En medio de esas dudas llegué al kilómetro treinta y cuatro y ahí escuché que me llamaban. Primero dudé, pero sí, era mi nombre el que llamaban. La voz era conocida. Parecía un himno en medio de mis dudas. Era mi padre, parado en la berma, al borde de la calzada, alentándome. Me acerqué a él, lo abracé y lloré fuertemente.

—Vas bien, mi niña. Eres fuerte. Ya falta poco —me dijo, mientras pedía que no pare.

Caminé unos pasos a su lado mientras me lavaba la cara. Me despedí, totalmente renovada. Necesitaba ese aliento. Ese abrazo.

No disminuí mi ritmo hasta el kilómetro cuarenta. Ahí las piernas comenzaron a picarme. Una comezón que había comenzado en las pantorrillas ahora llegaba a mis muslos. Por primera vez, sentí incómoda la ropa. Me molestaba el sudor en brazos y piernas, sentía gránulos de sal brotando de mis poros. Los hidratantes que se habían volcado en mi pecho al intentar beberlos mientras corría se volvían pegajosos. Para redondear mis males, las gafas se habían empañado y no había con qué limpiarlas. Mi visión borrosa dificultaba mi desarrollo.

Esto se acabó, pensé.

Pero una voz interna me susurraba: "Tú puedes. Falta muy poco. Te faltan dos kilómetros." Trataba de escucharla, pero la voz era tenue y mis piernas se ponían muy pesadas. No paré, pero cada zancada era dolorosa. No eran calambres, como temía: eran mis piernas volviéndose rígidas, duras como piedras.

Kilómetro cuarenta y uno.

En el borde de la calle, miles de personas gritaban palabras de aliento. Estaba cerca la llegada. Intenté dejar de correr y ponerme a llorar, descansar, abandonar si fuera necesario... pero no pude. Mis piernas estaban en modo automático. Ya no las sentía. Ellas solas corrían. Ya no podía controlar el tiempo, y este parecía eterno.
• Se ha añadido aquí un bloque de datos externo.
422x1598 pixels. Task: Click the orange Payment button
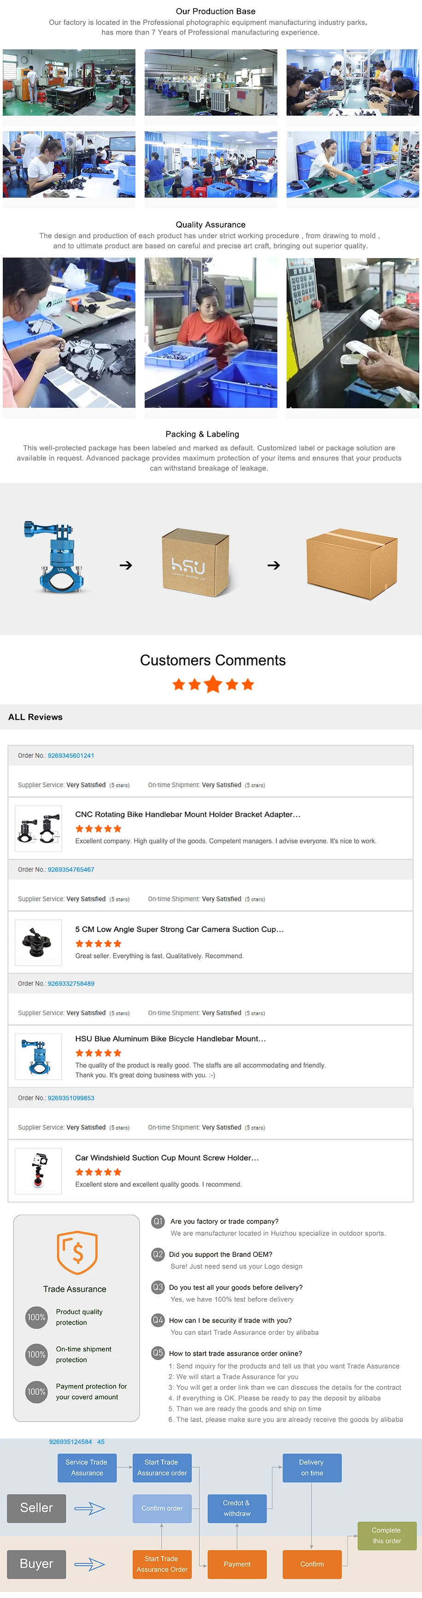(x=237, y=1564)
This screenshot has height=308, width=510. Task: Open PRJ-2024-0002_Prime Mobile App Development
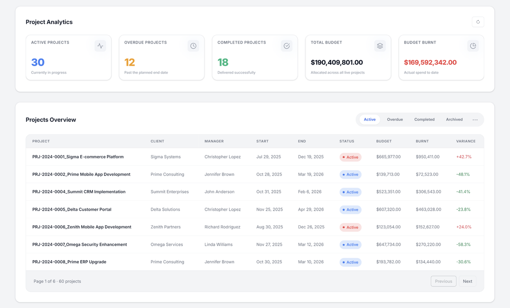[x=82, y=174]
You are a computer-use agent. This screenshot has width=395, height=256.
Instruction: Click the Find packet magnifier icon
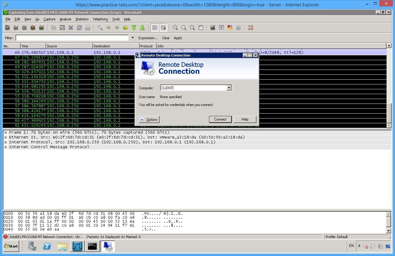[x=100, y=28]
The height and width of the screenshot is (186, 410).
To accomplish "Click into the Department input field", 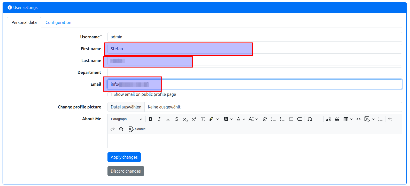I will (x=254, y=72).
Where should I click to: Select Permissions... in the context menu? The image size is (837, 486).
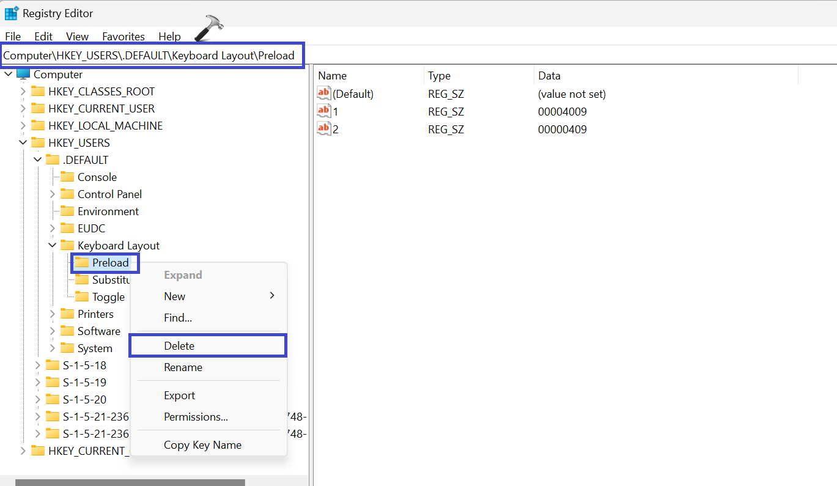196,417
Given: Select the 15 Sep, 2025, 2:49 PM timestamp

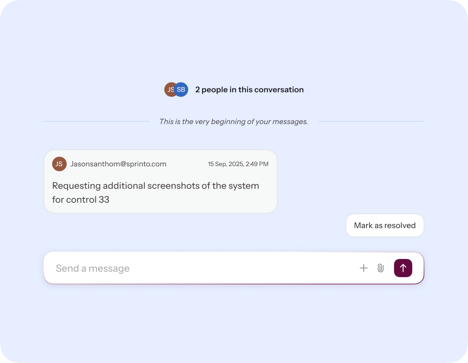Looking at the screenshot, I should coord(238,164).
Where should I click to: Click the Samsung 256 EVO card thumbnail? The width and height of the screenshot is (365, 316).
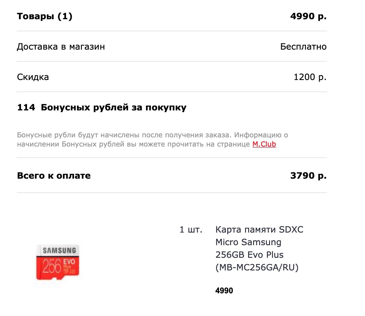58,262

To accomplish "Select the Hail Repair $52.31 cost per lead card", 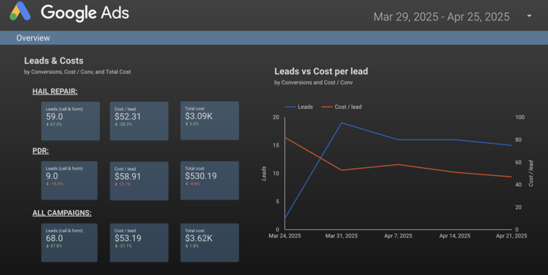I will coord(140,121).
A lo lejos distinguí, borroso, el enorme arco de la llegada. Ya no sabía si eran las gafas o estaba perdiendo la razón. Continué luchando por llegar. Me daba la impresión de que, en vez de acercarme a la meta, me alejaba de ella. Finalmente, intenté rematar. El dolor intenso me lo impidió. Con trote suave, lentamente crucé la ansiada meta.

¡Lo había logrado!

Entonces desaté todas mis ansias reprimidas y lloré. Lloré de alegría. Me sentí valiente, fuerte, renovada. Tanto así que el dolor desapareció. Un paramédico se acercó para preguntarme si estaba bien. Le dije que todo estaba bien, que estaba feliz. Me pareció escucharle decir:

—No hay remedio para eso. Disfrútelo.

Una señora del equipo organizador se acercó y me abrazó. Algo me dijo. Sus palabras sonaban deliciosamente en mis oídos. Me calmaban, me alentaban.

Finalmente, la voz de papá, nuevamente llamando.
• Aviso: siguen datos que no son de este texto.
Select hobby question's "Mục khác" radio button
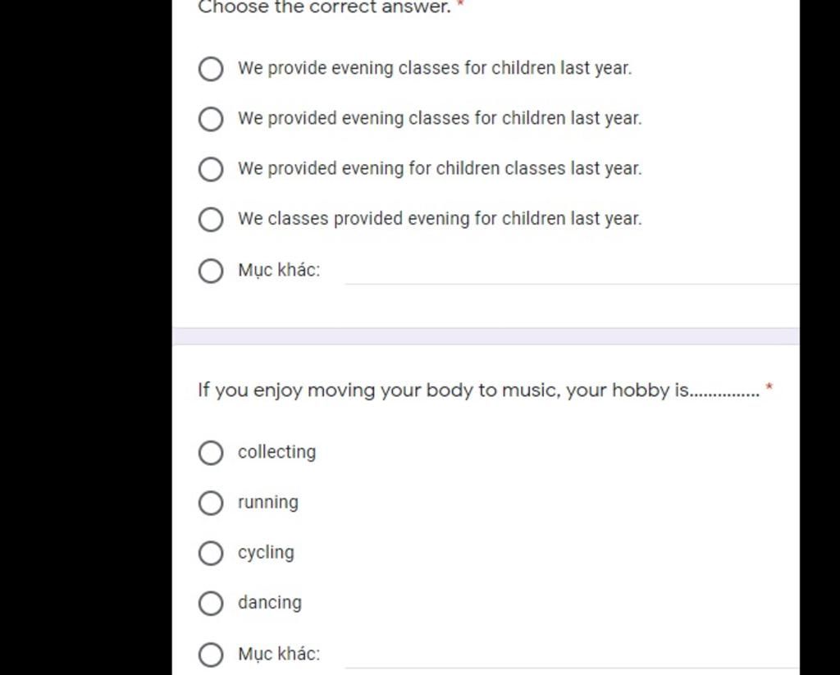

Nos volvimos a encontrar con mi hermano, Arlis, Diego y mis padres. Celebramos abrazados. Había roto mis miedos y marcado una valla en la familia, y también entre mis amigos, al haber terminado una maratón a mis diecinueve años.

No solo había cruzado una meta, crucé el umbral de la duda hacia la certeza: soy capaz.

Todo acabó de la mejor manera.

Vi todos mis temores rotos en el suelo...

Y no encuentro palabras para describir la alegría de tocar la gloria.